In 1927, she was a soprano soloist and director of the choir at St. Paul's Methodist Episcopal Church. In 1931, it was announced that Batten and Minnie West McDonald, a teacher of piano and theory, were opening a piano and voice studio at McDonald's home in Pasadena, California.

The Battens moved to Brattleboro, Vermont in 1938 where her husband joined the medical staff of Brattleboro Retreat. At the same time, Mrs. Batten began teaching vocal classes at an area studio.

Her career included concert tours, and being a soloist for many local women's clubs, such as the Lyric Club and with the Orpheus Club. In addition, Batten composed a few small pieces.

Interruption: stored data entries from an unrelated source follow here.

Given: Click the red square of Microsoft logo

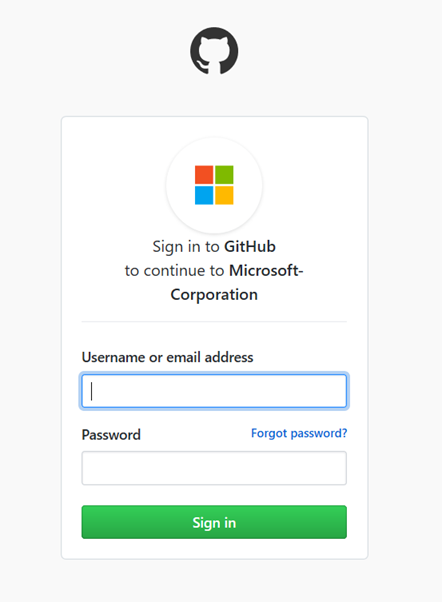Looking at the screenshot, I should coord(204,175).
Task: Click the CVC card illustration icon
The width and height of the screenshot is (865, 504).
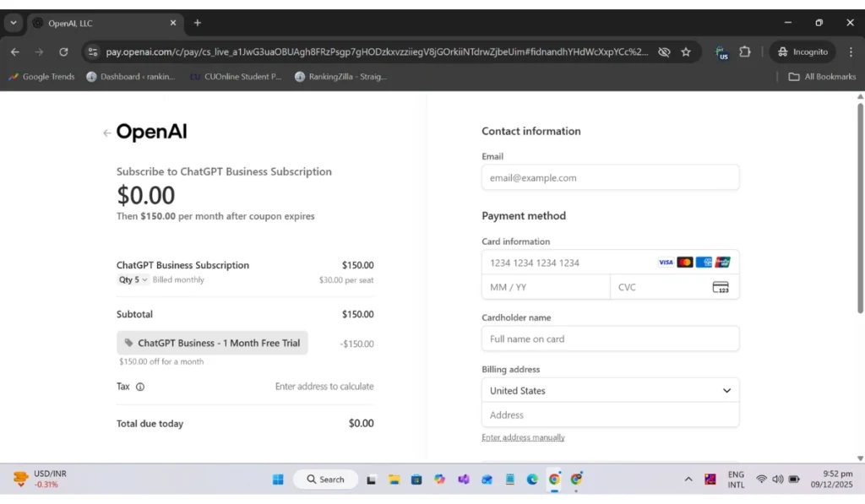Action: click(722, 287)
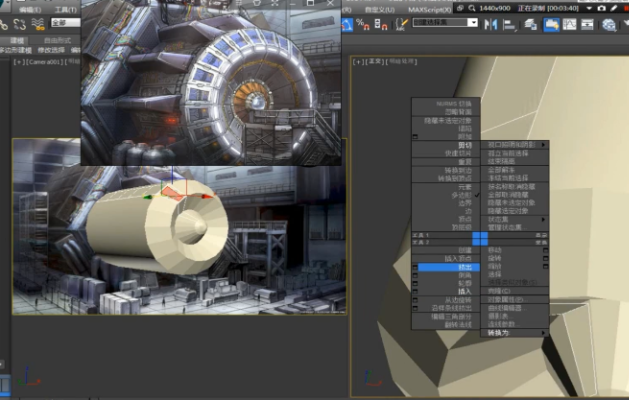629x400 pixels.
Task: Open settings box beside 挤出 (Extrude)
Action: click(x=414, y=268)
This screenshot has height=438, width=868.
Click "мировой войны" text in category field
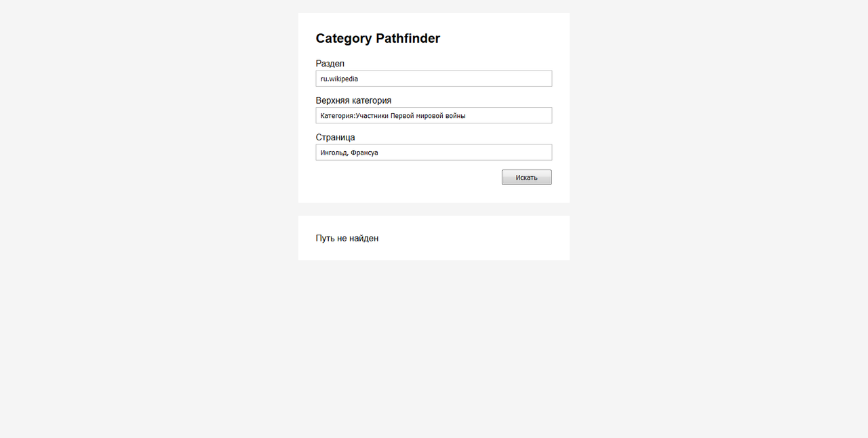[x=443, y=116]

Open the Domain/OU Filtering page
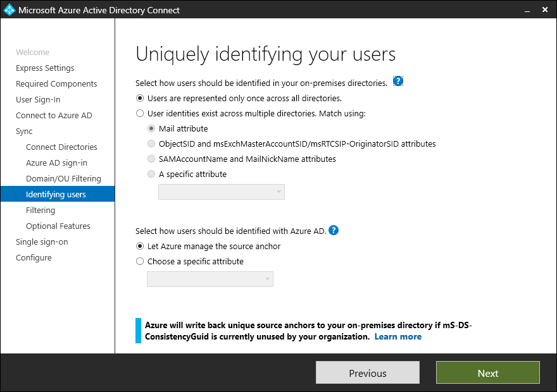click(63, 179)
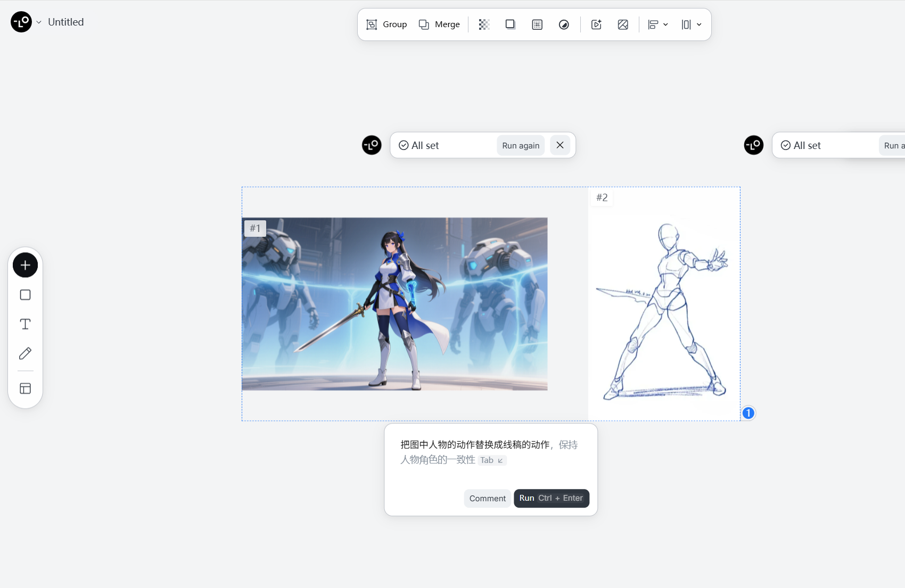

Batten was a member of Pi Kappa Lambda, Sigma Alpha Iota, Artland Club, Music and Fine Arts, MacDowell, L. A. Music Teachers' Association, and Federated Church Musicians.

==Personal life==
In October 1927, Sigma Tau chapter of Sigma Alpha Iota, national professional music sorority at USC, announced the marriage of Anne Mottram Craig to Charles Thomas Batten, Jr., tenor soloist at St. Paul's Methodist Episcopal Church.

Batten was a resident of California for 35 years, making her home in Los Angeles.

The Los Angeles Times announced that Annie Batten's funeral would occur at Forest Lawn Memorial Park in Glendale, California on 3 June 1964.